Arms of the Two Sicilies Crown
The Royal House of the Two Sicilies is
a branch of the Royal House of Bourbon-Spain. The founder, Felipe V, was a younger grandson of Louis XIV of France. He
became King of Spain on the death of his great-uncle, Carlos II, the last Habsburg King of
Spain, in 1700.
Felipe's eldest surviving son, Fernando VI,
became King of Spain after his father's death. His second son, Carlos, became Duke of
Parma (1731-35), then King of Naples and Sicily (the Two Sicilies), as Carlo VII, in 1734.
His third son, Filippo, evntually became Duke of Parma and Guastalla (1748), founding the
Royal House of Bourbon-Parma.
Fernando VI did not leave surviving issue
when he died in 1759, so the Crown of Spain passed to his brother Carlo VII of the Two
Sicilies. By the terms of the Treaty of Naples of 3 October 1759, Carlo VII became Carlos
III of Spain, and one of its greatest Monarchs.

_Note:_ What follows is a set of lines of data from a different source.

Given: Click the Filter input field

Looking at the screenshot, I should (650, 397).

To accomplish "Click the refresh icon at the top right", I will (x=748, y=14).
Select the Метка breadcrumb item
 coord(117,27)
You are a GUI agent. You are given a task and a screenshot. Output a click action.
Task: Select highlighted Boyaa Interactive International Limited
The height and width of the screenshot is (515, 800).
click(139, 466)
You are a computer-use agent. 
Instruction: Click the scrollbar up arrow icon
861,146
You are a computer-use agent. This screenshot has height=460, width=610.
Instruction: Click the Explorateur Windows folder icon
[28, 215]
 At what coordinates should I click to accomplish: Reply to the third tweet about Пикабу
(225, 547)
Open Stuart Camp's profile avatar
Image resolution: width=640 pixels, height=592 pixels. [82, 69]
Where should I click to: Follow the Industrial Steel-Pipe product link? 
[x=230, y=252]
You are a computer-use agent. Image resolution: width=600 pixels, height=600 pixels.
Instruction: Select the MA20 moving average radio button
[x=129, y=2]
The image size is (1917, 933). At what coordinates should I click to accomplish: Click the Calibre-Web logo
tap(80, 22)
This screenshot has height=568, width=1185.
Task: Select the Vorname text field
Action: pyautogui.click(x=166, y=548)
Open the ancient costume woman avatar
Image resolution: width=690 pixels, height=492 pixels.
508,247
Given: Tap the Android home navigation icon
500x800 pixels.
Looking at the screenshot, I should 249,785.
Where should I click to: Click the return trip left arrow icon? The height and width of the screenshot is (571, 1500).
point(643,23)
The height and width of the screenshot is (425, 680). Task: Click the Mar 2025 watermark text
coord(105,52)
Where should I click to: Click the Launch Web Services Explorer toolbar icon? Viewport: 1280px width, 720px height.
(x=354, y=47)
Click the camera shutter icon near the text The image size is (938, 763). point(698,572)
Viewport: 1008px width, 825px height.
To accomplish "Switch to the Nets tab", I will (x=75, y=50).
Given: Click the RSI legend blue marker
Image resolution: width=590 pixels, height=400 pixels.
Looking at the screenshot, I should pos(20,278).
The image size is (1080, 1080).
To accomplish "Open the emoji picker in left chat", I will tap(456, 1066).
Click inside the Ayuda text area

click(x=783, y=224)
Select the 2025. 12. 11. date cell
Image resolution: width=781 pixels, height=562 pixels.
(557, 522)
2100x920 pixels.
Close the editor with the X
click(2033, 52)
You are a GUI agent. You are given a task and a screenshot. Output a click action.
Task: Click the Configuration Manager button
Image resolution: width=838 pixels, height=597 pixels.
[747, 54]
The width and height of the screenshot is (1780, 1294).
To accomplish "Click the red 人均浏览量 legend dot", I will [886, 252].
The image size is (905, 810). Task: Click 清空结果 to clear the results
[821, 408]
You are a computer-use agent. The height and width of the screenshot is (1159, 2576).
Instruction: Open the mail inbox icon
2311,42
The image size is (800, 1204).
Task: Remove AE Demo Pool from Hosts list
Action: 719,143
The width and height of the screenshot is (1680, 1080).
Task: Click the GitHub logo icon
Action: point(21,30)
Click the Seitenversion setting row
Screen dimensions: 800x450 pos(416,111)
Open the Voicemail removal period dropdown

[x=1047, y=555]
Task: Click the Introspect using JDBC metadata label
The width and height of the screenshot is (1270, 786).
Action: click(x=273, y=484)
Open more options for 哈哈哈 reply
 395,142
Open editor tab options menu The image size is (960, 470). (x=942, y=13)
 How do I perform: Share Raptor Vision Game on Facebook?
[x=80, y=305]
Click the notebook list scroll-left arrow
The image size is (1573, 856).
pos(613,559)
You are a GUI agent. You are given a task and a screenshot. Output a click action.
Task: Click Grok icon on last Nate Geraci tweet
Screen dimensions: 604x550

To prevent the union of the Spanish Crown
with the Italian dominions, Carlos III agreed to abdicate the Two Sicilies throne to his
third, but second surviving son, who became Ferdinando IV of Naples and III of Sicily (and
in 1815 Ferdinando I of the Kingdom of the Two Sicilies). This abdication was enacted in
the Pragmatic Decree of 6 October 1759. The present Royal House of the Two Sicilies
descends in the male line from this King. The present Spanish Royal House descends in the
male line from King Ferdinando's elder brother, Carlos IV.